Stored data entries
★ ★ ★

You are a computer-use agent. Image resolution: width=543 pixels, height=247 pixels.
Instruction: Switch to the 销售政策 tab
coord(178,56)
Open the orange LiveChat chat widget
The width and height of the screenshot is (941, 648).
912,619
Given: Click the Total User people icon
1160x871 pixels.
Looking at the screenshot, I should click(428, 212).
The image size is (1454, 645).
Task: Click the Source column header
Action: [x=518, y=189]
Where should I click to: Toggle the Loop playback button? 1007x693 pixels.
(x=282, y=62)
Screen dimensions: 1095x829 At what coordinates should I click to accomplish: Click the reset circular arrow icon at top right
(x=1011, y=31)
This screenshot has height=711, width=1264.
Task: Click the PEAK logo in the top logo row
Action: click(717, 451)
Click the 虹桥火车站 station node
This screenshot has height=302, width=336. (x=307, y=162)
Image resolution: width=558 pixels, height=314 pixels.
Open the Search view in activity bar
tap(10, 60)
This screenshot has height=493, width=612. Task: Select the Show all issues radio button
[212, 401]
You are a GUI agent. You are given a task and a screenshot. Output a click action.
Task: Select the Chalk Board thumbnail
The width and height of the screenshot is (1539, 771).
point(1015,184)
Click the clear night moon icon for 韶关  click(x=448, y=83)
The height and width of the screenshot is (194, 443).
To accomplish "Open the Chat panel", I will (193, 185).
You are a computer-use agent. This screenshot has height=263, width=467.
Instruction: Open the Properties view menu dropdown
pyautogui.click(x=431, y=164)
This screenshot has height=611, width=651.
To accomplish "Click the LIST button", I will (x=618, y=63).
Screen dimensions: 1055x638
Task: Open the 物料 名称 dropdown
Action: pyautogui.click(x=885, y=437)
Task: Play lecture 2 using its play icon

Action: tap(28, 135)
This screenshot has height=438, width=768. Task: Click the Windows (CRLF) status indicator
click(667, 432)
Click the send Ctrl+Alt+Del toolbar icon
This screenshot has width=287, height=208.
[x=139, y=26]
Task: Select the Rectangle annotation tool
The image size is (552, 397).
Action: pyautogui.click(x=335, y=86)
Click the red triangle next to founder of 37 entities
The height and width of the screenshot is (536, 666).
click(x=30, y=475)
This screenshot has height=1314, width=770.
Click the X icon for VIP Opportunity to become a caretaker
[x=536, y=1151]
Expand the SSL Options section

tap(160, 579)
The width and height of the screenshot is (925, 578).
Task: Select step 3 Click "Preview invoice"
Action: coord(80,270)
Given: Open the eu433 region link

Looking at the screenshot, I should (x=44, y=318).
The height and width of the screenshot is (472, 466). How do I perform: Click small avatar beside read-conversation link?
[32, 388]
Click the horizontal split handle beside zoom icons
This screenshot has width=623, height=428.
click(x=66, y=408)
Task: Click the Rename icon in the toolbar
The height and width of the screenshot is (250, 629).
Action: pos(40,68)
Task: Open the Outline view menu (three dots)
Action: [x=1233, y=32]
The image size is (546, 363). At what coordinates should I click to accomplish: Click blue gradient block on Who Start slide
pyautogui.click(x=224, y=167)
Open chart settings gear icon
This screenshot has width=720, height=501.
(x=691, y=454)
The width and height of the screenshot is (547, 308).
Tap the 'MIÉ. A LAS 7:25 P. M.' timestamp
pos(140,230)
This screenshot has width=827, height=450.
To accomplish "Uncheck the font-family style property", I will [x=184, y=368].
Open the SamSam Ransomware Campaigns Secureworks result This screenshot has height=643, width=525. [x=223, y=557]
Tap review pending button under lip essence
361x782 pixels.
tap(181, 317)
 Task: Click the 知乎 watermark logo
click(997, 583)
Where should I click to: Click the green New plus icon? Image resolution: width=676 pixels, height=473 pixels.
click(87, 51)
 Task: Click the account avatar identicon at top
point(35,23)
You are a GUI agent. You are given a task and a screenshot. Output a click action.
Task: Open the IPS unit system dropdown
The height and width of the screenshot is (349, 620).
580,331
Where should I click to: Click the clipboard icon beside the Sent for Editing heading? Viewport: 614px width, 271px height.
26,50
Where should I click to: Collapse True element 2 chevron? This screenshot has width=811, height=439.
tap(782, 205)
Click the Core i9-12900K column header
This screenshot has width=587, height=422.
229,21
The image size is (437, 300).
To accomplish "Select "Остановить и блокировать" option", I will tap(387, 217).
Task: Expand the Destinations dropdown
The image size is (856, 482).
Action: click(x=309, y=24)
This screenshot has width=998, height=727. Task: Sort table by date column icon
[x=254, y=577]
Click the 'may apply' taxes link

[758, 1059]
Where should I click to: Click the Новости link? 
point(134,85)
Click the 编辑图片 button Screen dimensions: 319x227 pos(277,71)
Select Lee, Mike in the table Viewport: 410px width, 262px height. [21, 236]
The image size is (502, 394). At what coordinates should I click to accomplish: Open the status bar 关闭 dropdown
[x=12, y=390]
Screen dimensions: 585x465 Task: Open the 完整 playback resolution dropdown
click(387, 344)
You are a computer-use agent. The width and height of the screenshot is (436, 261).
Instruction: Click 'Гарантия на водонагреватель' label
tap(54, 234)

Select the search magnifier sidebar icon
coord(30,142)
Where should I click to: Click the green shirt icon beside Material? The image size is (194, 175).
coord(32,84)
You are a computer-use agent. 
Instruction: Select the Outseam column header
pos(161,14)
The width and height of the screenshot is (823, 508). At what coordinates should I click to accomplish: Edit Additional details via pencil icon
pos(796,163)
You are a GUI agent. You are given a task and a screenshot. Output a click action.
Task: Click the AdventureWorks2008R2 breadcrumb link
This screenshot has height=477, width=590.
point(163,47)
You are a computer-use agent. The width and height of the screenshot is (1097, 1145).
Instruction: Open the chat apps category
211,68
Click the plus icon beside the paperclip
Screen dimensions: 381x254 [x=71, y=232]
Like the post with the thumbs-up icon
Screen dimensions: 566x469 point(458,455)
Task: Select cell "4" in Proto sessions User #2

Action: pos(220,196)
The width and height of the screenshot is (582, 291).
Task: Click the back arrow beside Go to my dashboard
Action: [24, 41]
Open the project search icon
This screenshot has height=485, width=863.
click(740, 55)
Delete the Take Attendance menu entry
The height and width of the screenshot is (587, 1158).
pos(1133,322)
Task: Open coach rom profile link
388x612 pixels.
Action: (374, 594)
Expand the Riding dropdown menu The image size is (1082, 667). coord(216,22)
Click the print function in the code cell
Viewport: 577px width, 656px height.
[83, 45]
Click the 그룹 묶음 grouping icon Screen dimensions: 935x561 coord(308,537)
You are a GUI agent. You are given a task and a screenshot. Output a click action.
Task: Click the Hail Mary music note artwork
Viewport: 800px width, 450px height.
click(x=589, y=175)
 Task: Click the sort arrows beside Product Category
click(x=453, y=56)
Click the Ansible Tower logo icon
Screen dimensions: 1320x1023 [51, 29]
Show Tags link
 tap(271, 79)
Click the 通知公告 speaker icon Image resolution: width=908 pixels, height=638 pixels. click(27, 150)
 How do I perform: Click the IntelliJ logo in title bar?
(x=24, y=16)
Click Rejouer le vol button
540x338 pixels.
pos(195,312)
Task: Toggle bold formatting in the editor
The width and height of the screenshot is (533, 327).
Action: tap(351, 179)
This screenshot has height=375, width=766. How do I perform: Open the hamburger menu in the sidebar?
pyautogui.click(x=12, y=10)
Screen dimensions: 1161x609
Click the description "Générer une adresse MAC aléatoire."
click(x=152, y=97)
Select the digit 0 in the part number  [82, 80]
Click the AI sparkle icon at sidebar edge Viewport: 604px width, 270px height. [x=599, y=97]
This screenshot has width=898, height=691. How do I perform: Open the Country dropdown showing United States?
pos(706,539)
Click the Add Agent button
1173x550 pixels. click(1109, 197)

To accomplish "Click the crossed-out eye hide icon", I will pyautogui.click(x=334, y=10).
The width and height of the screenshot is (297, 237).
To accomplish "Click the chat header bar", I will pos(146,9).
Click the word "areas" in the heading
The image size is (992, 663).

★ ★ ★

#### [Problem]
Taking the entries above, restate exactly those lines that fall between the line with "Task: Toggle bold formatting in the editor" and the line with "Click the AI", keeping both of those lines too.

#### [Output below]
Task: Toggle bold formatting in the editor
The width and height of the screenshot is (533, 327).
Action: tap(351, 179)
This screenshot has height=375, width=766. How do I perform: Open the hamburger menu in the sidebar?
pyautogui.click(x=12, y=10)
Screen dimensions: 1161x609
Click the description "Générer une adresse MAC aléatoire."
click(x=152, y=97)
Select the digit 0 in the part number  [82, 80]
Click the AI sparkle icon at sidebar edge Viewport: 604px width, 270px height. [x=599, y=97]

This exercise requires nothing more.